Additionally, every IgG antibody is glycosylated within the CH2 domain of the Fc region. If we again imagine our IgG as a policeman with his hands stretched above his head, we can imagine CH2 domain like the thigh on our police officer’s leg. Modifications in the CH2 domain of the IgG Fc domain tune antibody function and alter the antibody’s inflammatory profile and effector functions, determining how effectively and with how much force our police officers will respond to a perceived threat. Therefore, IgG Fc glycosylation is a key regulator of humoral immune activity (Ackerman et al. 2013). But can the antibody glycosylation be tuned in a signal-specific or pathogen-specific manner?

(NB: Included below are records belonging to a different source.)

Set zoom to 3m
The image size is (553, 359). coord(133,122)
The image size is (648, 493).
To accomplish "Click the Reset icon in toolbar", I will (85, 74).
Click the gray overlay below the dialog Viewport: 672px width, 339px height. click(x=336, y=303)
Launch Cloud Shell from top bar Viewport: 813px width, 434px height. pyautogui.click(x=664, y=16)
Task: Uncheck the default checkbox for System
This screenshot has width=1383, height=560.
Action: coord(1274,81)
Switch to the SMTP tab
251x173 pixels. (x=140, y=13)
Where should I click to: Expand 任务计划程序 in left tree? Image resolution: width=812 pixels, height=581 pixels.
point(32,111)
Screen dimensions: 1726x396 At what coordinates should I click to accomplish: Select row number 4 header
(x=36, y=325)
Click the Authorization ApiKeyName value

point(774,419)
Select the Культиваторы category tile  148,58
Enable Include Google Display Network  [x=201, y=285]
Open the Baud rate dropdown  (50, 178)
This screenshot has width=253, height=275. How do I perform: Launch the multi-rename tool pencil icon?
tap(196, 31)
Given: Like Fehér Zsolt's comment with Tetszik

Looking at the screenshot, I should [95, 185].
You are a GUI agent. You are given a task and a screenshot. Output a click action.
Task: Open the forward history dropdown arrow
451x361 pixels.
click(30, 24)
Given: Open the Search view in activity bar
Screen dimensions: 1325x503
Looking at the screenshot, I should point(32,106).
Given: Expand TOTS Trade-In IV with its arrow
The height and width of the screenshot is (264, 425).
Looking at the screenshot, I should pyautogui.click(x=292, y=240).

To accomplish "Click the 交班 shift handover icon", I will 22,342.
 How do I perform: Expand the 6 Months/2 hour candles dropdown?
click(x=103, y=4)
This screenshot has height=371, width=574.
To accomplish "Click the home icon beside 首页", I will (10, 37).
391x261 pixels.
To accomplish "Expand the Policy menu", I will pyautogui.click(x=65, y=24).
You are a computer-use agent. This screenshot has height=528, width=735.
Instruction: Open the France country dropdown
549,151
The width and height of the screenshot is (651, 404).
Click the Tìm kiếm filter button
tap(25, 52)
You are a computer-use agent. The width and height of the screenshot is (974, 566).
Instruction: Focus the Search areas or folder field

Antibody glycosylation also changes in response to infectious diseases, such as in HIV infection (Mahan et al. 2016). A group of researchers (Ackerman and Alter 2013) demonstrated that better control of HIV is associated with a shift in the antibody glycosylation profile. That shift caused an enhanced Fc receptor binding on B cells, a reduction of disease progression, and better quality of life for the group of people infected with HIV showing such glycosylation profile. Researchers also suggested that B cells that function as production factories for our antibodies actively tune antibody glycosylation to respond to a threat (antigen) in an antigen-specific manner. As a result, antibodies change and adapt their effector function to better respond to the antigen they’ve encountered, such as virus, for example.
In the future, we might be able to harness this sort of antiviral activity by directly introducing the required changes in antibody glycosylation through vaccination. By using the power of glycans to fine-tune the response of our immune system, next-generation vaccines could create perfectly equipped police-units, able to withstand the threat of pathogens and safeguarded from overuse of force or misfiring.